The EU's decision has also drawn criticism from member states and the vehicle industry.

BMW chief Oliver Zipse said the introduction of additional import duties "leads to a dead end."

"It does not strengthen the competitiveness of European manufacturers," said Zipse, chairman of the Board of Management of BMW AG. "On the contrary, it not only harms the business model of globally active companies, but also limits the supply of electric cars to European customers and can therefore even slow down decarbonization in the transport sector."

Such measures heavily infringe upon the principle of free trade, which is also propagated by the EU, he added.

"The timing of the EU Commission's decision is detrimental to the current weak demand for BEV vehicles in Germany and Europe," a spokesperson with Europe's largest carmaker Volkswagen said in a statement on Thursday.

Volkswagen stressed, "The negative effects of this decision outweigh any benefits for the European, and especially the German, automotive industry."

German Association of the Automotive Industry released a statement on Wednesday, saying that anti-subsidy tariffs are not in the EU's interest. "The European anti-subsidy tariffs would not only affect Chinese manufacturers, but also European companies and their joint ventures in particular."

It stated that a large proportion of vehicle imports from China into the EU come from European and American manufacturers.
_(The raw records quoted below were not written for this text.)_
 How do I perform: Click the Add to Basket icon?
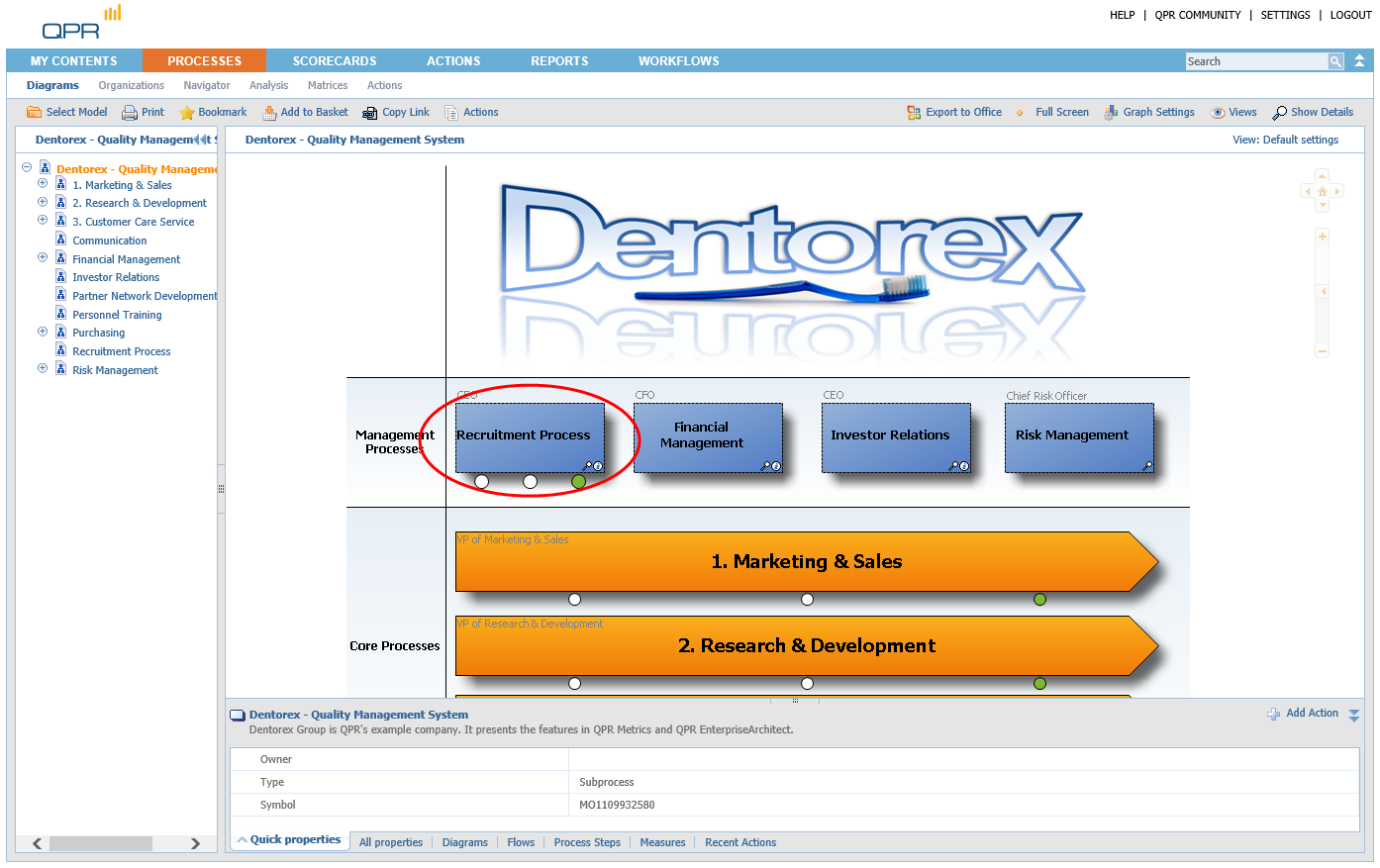(x=269, y=113)
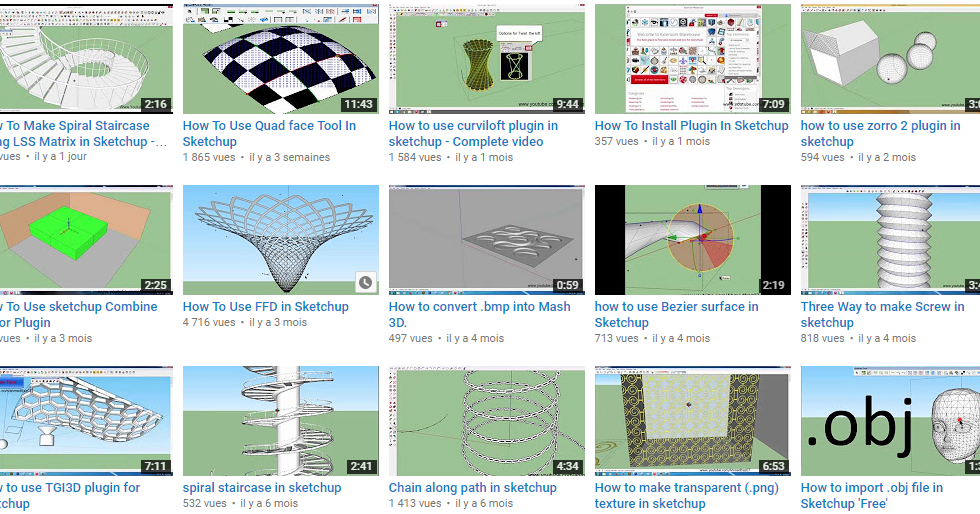
Task: Click the Watch Later clock icon on FFD thumbnail
Action: 366,283
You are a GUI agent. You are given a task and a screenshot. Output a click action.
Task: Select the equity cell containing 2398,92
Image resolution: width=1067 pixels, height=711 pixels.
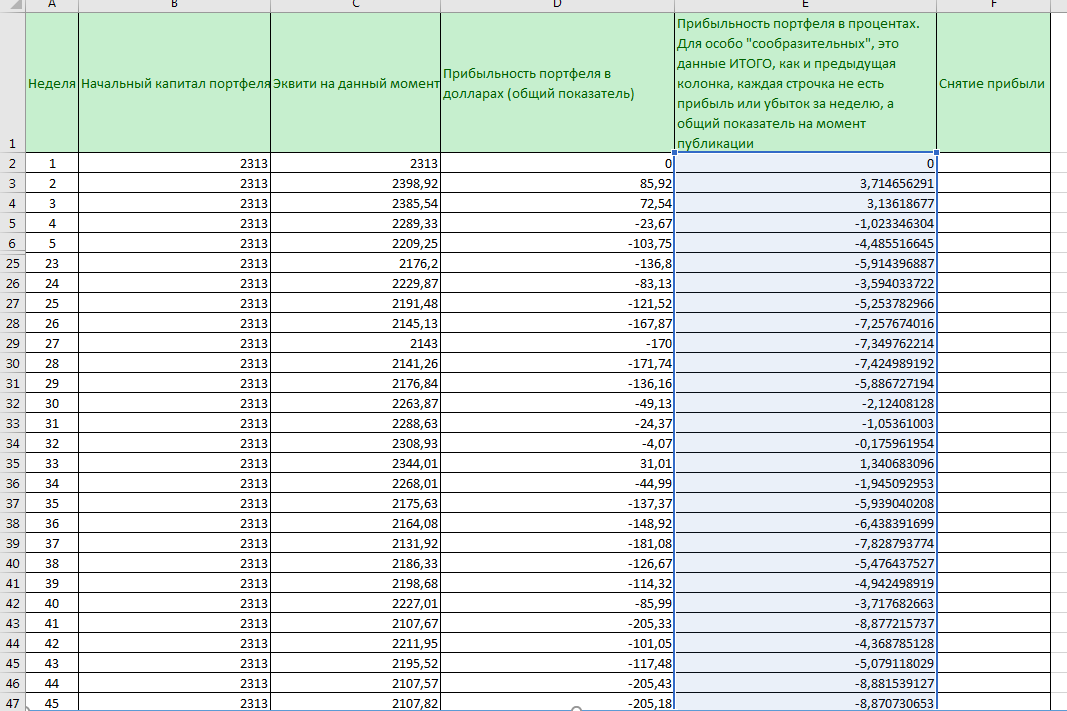click(x=355, y=183)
The announced anti-subsidy tariffs are even higher for European companies than for Chinese companies.

The association also noted that no excessive market penetration of Chinese battery-electric vehicles is expected in the medium to long term, citing analyses suggesting that the market share of Chinese manufacturers in the overall passenger car market in Europe will likely settle in the range of 5 percent to 10 percent.

"The EU should refrain from imposing the announced anti-subsidy tariffs and find a negotiated solution with China," the association said.

This file photo taken on June 3, 2024 shows vehicles passing by the European Commission building in Brussels, Belgium. (Xinhua/Zhao Dingzhe)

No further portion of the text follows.